Rewrite the material below, replacing "icon" with "button" and leaving everything else unchanged. Leave the pictures out.

■ **EXTRACTED RECORDS**
※
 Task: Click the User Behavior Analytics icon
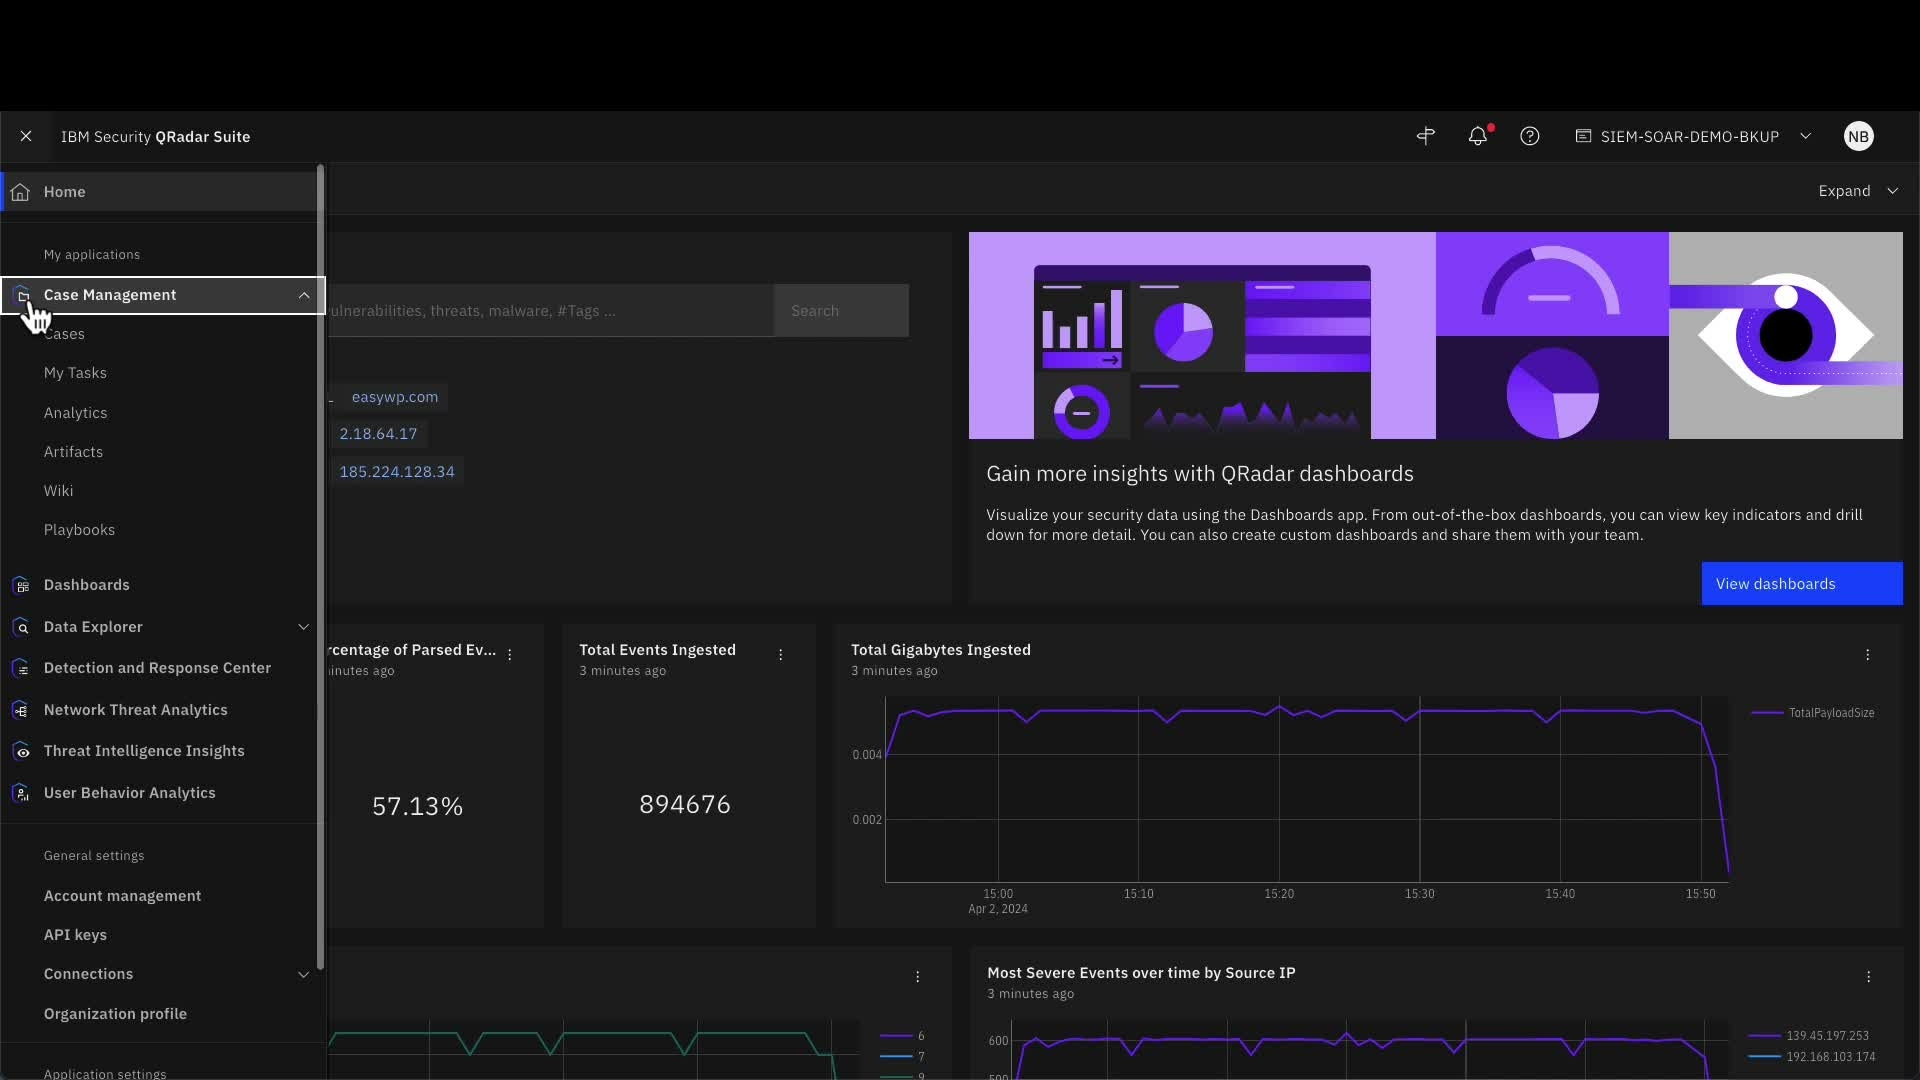pos(22,793)
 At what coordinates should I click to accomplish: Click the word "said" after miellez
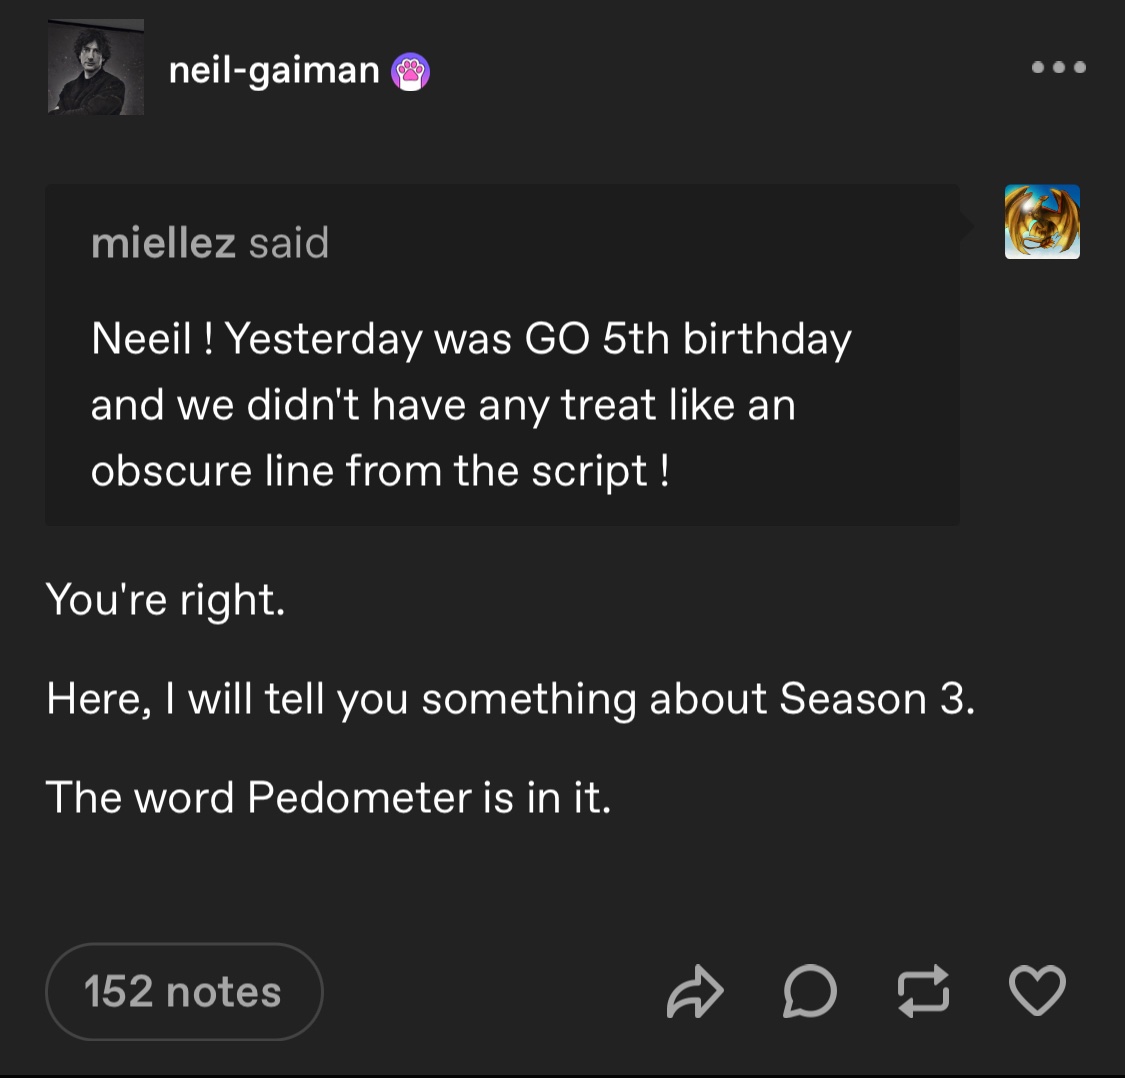(289, 243)
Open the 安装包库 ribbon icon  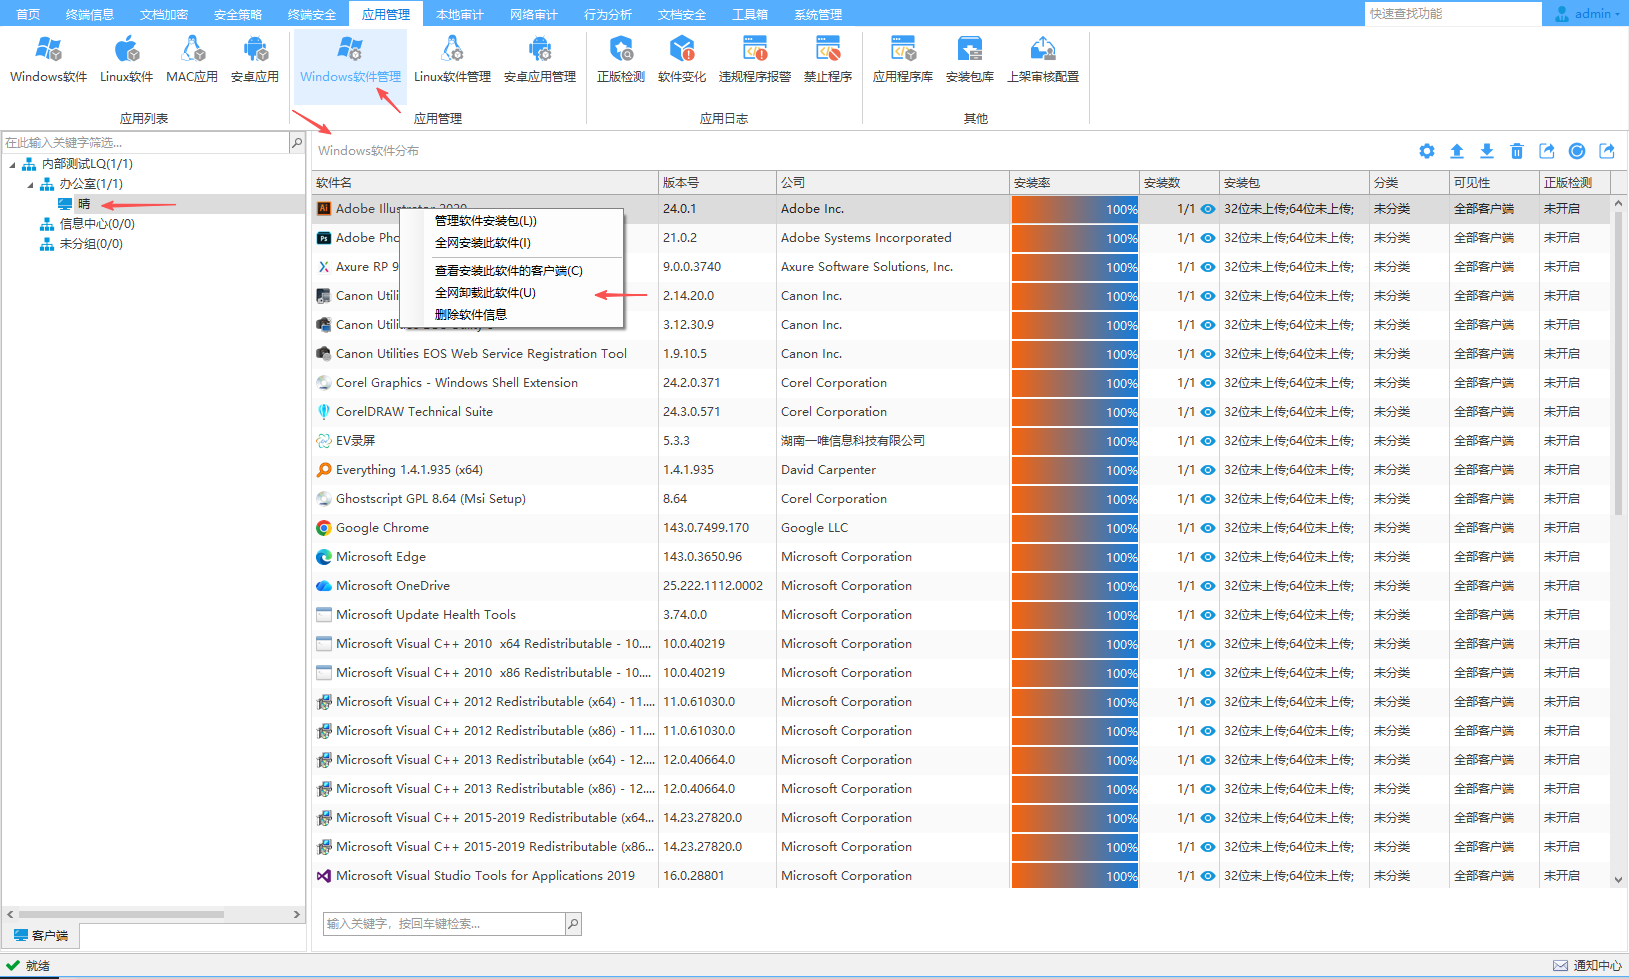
※
■ **EXERCISE SOLUTION**
 Task: Click the User Behavior Analytics button
pos(22,793)
 At what coordinates should I click to accomplish: Click the word "said" after miellez
(289, 243)
Open the 安装包库 ribbon button  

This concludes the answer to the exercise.